Below is a listing. Gather each line of it that contains "mode".

===============

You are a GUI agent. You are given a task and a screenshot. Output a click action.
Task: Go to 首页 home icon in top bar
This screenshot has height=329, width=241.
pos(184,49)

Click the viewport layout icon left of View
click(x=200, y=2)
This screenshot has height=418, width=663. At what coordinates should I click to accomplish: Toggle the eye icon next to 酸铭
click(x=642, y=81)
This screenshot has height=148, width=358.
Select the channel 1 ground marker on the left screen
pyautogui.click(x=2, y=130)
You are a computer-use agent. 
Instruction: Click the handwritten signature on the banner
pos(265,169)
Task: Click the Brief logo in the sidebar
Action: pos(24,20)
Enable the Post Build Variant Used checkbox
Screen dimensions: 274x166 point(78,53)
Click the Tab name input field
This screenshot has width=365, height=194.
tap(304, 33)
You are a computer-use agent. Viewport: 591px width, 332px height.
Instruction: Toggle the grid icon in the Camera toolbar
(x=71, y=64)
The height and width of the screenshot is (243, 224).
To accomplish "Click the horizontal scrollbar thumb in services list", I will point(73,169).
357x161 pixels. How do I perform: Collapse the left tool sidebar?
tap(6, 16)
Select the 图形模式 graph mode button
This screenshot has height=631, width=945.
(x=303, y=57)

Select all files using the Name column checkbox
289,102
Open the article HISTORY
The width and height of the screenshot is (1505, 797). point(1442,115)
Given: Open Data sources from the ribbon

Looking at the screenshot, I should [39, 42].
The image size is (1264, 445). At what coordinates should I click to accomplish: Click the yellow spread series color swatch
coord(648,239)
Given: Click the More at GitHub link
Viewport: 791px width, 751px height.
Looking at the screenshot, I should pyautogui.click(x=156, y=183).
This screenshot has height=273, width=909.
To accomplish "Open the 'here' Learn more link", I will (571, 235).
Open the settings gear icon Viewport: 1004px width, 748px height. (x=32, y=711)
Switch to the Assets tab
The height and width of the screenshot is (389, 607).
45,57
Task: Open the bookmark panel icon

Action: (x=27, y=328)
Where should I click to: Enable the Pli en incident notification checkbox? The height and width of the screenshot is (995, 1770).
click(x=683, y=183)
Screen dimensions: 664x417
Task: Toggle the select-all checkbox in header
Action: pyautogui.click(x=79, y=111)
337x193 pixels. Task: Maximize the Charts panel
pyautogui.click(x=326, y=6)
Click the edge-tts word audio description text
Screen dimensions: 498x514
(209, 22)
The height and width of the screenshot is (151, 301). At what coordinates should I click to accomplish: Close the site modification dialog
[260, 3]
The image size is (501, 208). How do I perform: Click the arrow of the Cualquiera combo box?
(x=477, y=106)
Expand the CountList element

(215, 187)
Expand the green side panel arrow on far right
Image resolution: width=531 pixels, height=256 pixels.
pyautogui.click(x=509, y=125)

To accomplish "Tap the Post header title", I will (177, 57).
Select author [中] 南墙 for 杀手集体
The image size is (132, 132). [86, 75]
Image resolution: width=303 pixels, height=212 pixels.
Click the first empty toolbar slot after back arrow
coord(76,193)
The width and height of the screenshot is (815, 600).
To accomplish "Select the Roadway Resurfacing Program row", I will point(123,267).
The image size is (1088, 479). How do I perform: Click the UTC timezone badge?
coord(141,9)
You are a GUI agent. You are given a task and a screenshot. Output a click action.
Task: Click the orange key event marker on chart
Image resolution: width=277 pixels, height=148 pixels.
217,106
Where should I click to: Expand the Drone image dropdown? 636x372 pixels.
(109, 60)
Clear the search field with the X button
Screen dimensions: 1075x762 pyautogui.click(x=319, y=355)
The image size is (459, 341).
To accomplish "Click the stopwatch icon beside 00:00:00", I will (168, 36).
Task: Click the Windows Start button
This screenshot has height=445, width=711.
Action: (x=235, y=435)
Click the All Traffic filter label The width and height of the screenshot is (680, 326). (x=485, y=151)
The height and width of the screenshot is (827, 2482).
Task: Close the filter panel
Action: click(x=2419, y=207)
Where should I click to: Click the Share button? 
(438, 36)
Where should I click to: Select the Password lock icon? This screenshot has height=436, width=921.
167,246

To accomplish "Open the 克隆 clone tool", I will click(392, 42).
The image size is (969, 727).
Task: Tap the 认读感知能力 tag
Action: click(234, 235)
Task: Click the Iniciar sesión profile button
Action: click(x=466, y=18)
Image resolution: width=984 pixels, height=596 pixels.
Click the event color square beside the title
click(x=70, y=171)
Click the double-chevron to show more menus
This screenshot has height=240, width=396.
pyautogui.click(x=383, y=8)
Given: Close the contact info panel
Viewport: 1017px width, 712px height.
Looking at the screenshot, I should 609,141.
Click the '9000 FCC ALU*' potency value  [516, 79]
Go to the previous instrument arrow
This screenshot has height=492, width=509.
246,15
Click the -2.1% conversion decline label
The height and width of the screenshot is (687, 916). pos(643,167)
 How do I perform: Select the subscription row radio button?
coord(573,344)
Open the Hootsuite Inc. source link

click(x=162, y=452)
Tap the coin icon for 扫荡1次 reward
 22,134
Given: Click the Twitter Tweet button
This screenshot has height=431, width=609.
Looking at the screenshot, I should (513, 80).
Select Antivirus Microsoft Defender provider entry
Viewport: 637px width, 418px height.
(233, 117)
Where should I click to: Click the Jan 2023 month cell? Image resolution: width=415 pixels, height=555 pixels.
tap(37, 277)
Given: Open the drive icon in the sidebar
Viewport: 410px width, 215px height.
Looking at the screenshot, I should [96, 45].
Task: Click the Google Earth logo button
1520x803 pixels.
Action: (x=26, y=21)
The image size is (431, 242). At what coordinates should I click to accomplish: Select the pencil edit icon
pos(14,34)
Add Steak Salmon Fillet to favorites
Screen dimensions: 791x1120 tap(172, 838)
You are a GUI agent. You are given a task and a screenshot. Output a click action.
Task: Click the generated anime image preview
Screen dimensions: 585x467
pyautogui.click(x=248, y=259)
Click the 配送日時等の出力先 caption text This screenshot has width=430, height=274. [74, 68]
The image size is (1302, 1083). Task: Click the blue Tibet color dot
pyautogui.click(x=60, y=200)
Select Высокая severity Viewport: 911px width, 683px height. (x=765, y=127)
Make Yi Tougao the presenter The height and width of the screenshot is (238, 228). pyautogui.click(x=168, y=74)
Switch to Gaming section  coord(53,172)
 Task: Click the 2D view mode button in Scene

===============

• _Written solution_
Select the 图形模式 graph mode button
 Task: Click the 2D view mode button in Scene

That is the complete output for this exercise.